Il est souvent meilleur que les vins chers.

Le chianti est le vin le plus réputé d'Italie et le caractère épique des querelles qui entourent sa fabrication est la meilleure preuve que c'est le plus italien des vins d'Italie. Dans les années 60 et 70, le chianti était un produit bas de gamme sans grande saveur. Les gargotes de la région, avec leurs nappes à carreaux et leurs juke-box, servaient leurs pizzas accompagnées de la célèbre bouteille ventrue ceinturée de raffia, (que les Italiens appellent très justement fiasco).

Ce cliché, bien que totalement dépassé aujourd'hui, subsiste dans l'esprit de nombreux amateurs. Au cours des trente dernières années, le chianti a en effet subi une profonde crise d'identité due aux nombreuses fluctuations de la législation en matière de vinification en Toscane. Heureusement, la situation actuelle est encourageante et on trouve de très bons chiantis sur le marché, dont certains offrent même un excellent rapport qualité-prix. En outre, ce vin a le mérite de s'accorder parfaitement avec une grande variété de mets, et notamment avec les saveurs hivernales.

Des hectolitres de tord-boyaux

Les disputes interminables autour du chianti ne sont que l'écho d'un débat plus large qui a lieu en Toscane à propos du sangiovese, le cépage le plus typique de la région. Le sangiovese, dont certains prétendent qu'il signifie « Sang de Jupiter », est originaire de Toscane. Les vignerons de la région l'ont longtemps considéré comme un cépage si grossier et si tannique que, pour en faire un vin buvable, il fallait absolument l'assembler à d'autres cépages. A partir des années 1800, on vinifiait le chianti en ajoutant au sangiovese une grande proportion de canaiolo ainsi que deux cépages blancs, le trebbiano et le malvasia.
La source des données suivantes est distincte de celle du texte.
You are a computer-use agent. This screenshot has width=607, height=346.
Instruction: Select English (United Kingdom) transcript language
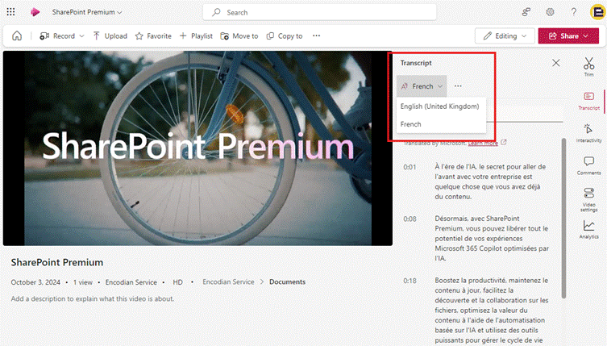[x=439, y=106]
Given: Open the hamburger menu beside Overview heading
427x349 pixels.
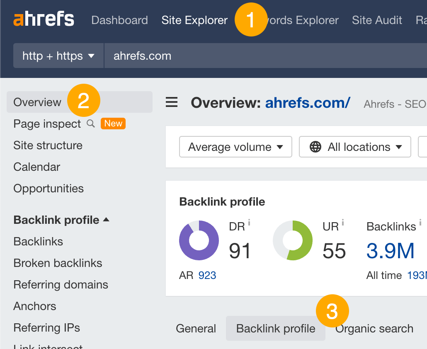Looking at the screenshot, I should tap(171, 102).
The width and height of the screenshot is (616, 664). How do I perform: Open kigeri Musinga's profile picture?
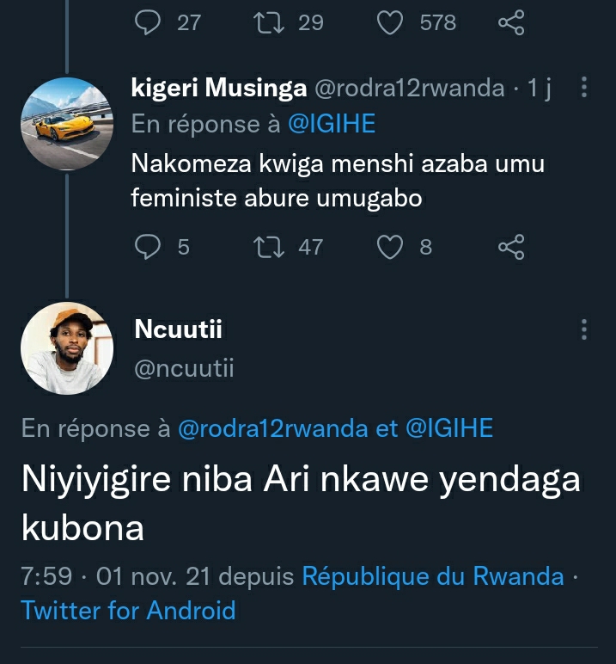pos(67,123)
En 1967, le gouvernement italien homologua cette recette, décrétant que la composition du chianti devait désormais obligatoirement intégrer ces quatre cépages et que les deux cépages de blanc devaient entrer à hauteur de 10 à 30 pour cent dans la composition finale. L'ennui, c'est qu'il n'y avait pas de véritable harmonie entre les cépages blancs et le sangiovese, et cette union malheureuse, combinée à une politique de rendements excessifs, à des vignes médiocres et une piètre vinification, produisit des hectolitres de tord-boyaux.

La rébellion des vignerons

A la fin des années 60 et au début des années 70, des vignerons rebelles décidèrent de passer outre la législation italienne. Ils introduisirent de nouveaux cépages, notamment le cabernet sauvignon, et remplacèrent les énormes tonneaux slovaques dans lesquels le chianti était traditionnellement vieilli par des fûts de chênes français plus petits. Ces vins, déclassés parce qu'ils enfreignaient la législation, perdirent le nom de chianti et reçurent le grade le plus bas de la classification italienne, vino da tavola (vin de table).

Toutefois, le Sassicaia, le Tignanello et l'Ornellaia, étaient largement supérieurs à la plupart des chiantis officiels et à partir des années 90, ces vins surnommés les « super toscans », devinrent les plus prisés du marché. La plupart contiennent du sangiovese en quantité variable, mais certains s'en passent totalement. C'est le cas du Sassicaia, le premier des super toscans (sa première cuvée date de 1968) et le plus recherché, mélange de cabernet sauvignon et de cabernet franc.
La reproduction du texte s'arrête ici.